> **TEXT SECTION**:
Skip to main content

Secure HPC Batch Processing with tiCrypt and SLURM

· 11 min read
Thomas Samant
Thomas Samant
Senior Partner

High-performance computing clusters are shared environments by nature. Dozens or hundreds of researchers submit jobs to the same nodes, access the same file systems, and rely on the same scheduler. That model works well for performance but creates serious challenges when the job or the data is sensitive.

The scope of what counts as sensitive has expanded. Controlled unclassified information (CUI), protected health information (PHI), and export-controlled research have long required special handling. Now AI workflows introduce new categories: training datasets contain proprietary or licensed content that cannot be exposed to other tenants or administrators. Trained models are intellectual property, not disposable artifacts. The training code itself may encode trade secrets, novel architectures, or fine-tuning techniques that are as valuable as the data they process. On a shared HPC cluster, all of these are visible to system administrators and potentially to other users.

This article explains how tiCrypt integrates with SLURM through a dual-scheduler architecture that separates resource allocation from secure execution.


The Problem: HPC Was Not Designed for Data Security

Traditional HPC clusters treat security as a perimeter concern. A firewall protects the cluster boundary, data may be encrypted at rest, and users authenticate with passwords. Once inside, the security model is thin:

  • OS user accounts control access. Every user has an account on every node. System administrators have root access to all data on all nodes.
  • Password-based authentication. Passwords are shared secrets that can be intercepted, reused, or phished. A single compromised password grants full access to that user's data and jobs.

> **DATASET SECTION**:

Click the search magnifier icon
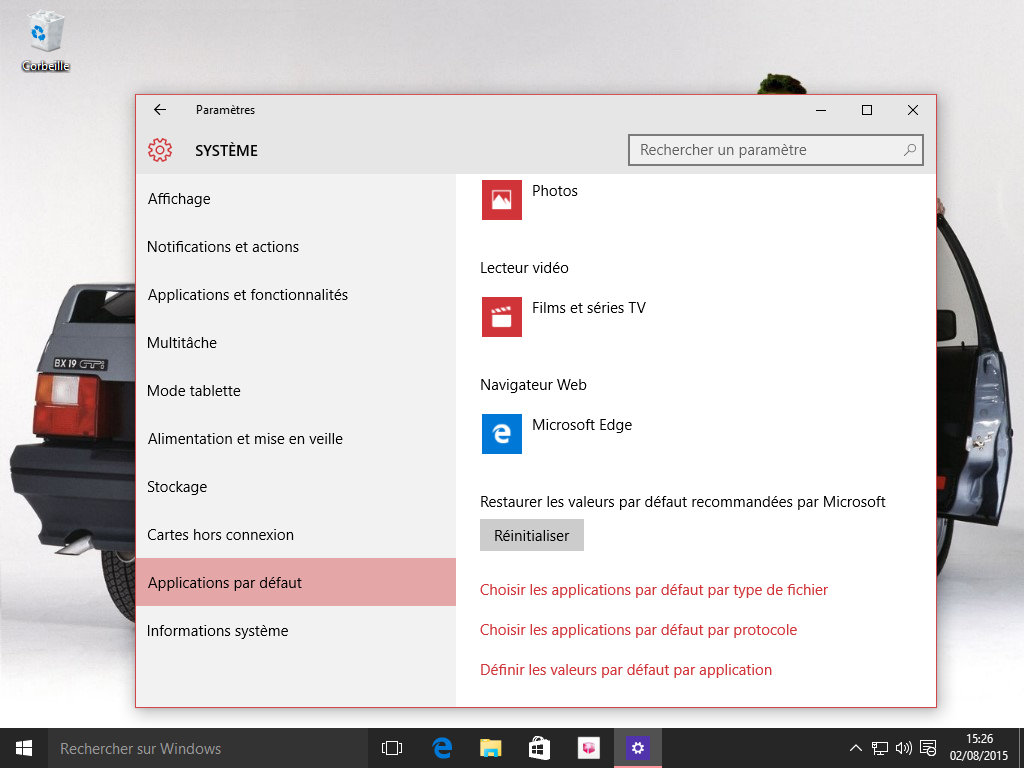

> **WHAT TO DO**:
Can you reproduce everything in the article on secure HPC batch processing from "Secure HPC Batch" down to "data is sensitive."?

> **PROBLEM SOLUTION**:
Secure HPC Batch Processing with tiCrypt and SLURM

· 11 min read
Thomas Samant
Thomas Samant
Senior Partner

High-performance computing clusters are shared environments by nature. Dozens or hundreds of researchers submit jobs to the same nodes, access the same file systems, and rely on the same scheduler. That model works well for performance but creates serious challenges when the job or the data is sensitive.